─── Records for this exercise ───

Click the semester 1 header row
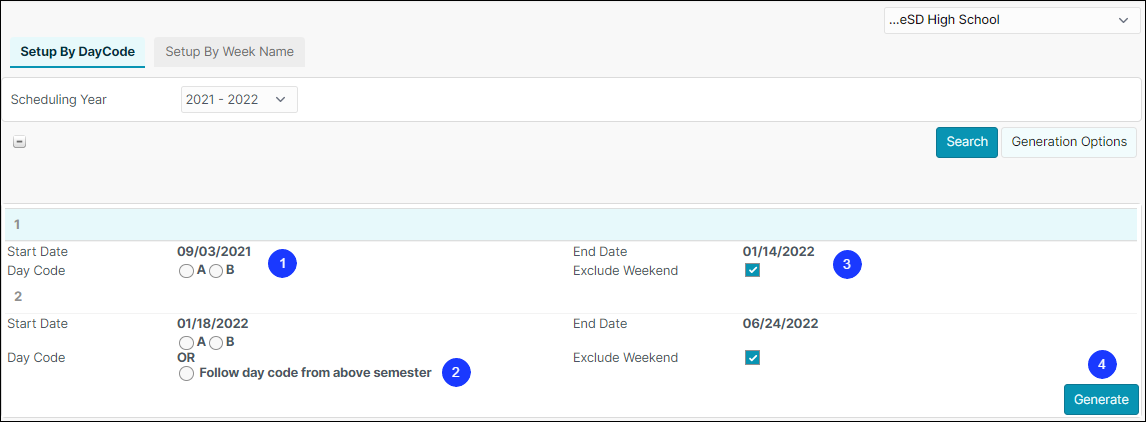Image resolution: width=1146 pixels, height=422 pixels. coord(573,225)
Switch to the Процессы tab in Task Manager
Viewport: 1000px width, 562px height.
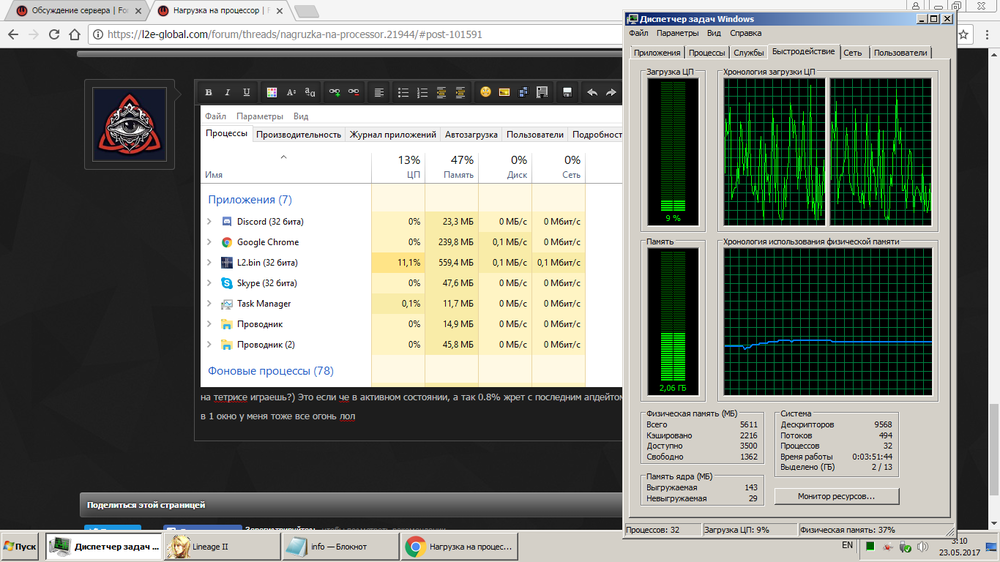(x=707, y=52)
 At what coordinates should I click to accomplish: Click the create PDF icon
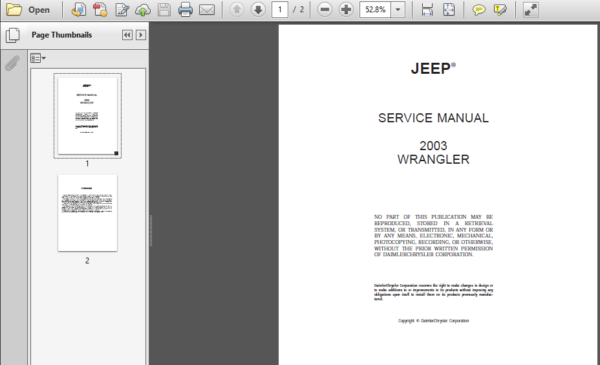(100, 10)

───
─── Records for this exercise ───

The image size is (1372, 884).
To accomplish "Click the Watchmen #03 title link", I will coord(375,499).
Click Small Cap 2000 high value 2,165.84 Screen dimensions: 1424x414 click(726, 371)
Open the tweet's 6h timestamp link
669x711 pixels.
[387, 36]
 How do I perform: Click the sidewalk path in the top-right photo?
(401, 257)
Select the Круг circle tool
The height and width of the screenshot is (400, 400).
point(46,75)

───
─── Records for this exercise ───

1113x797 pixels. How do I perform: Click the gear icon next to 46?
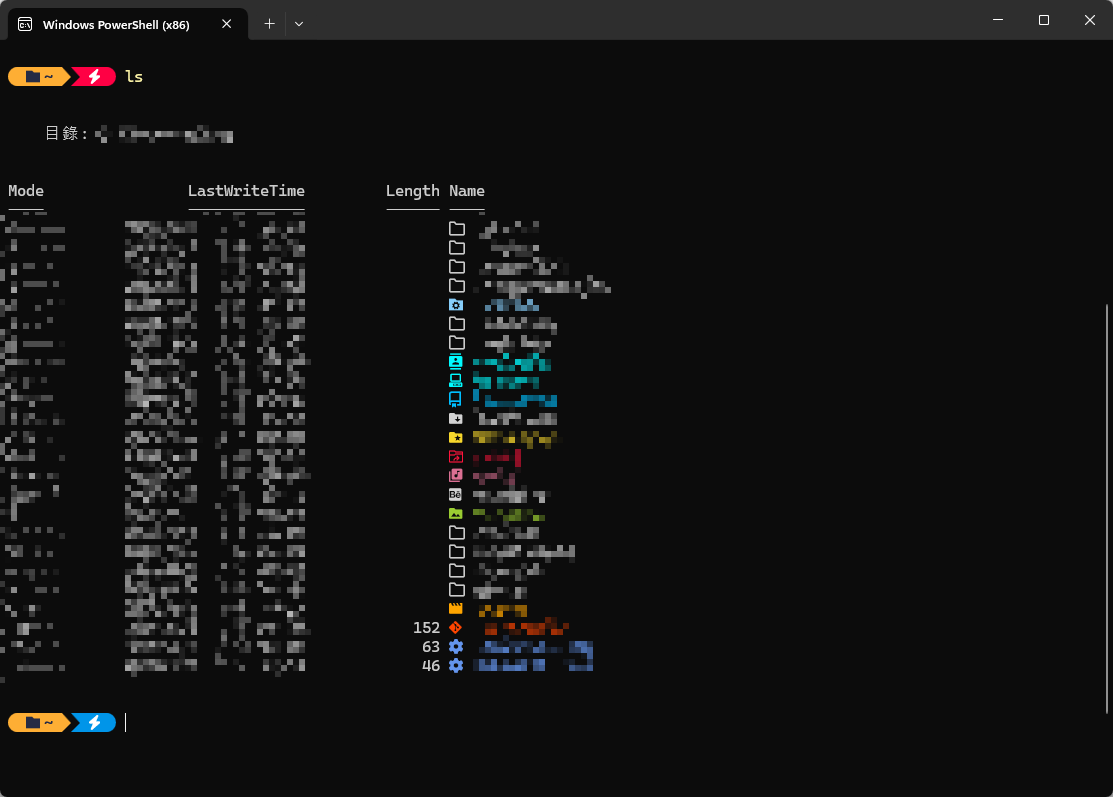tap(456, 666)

───

Copy all lines in the listing above where the string "link" appears.

* Output below *
To accomplish "Click the Watchmen #03 title link", I will coord(375,499).
Open the tweet's 6h timestamp link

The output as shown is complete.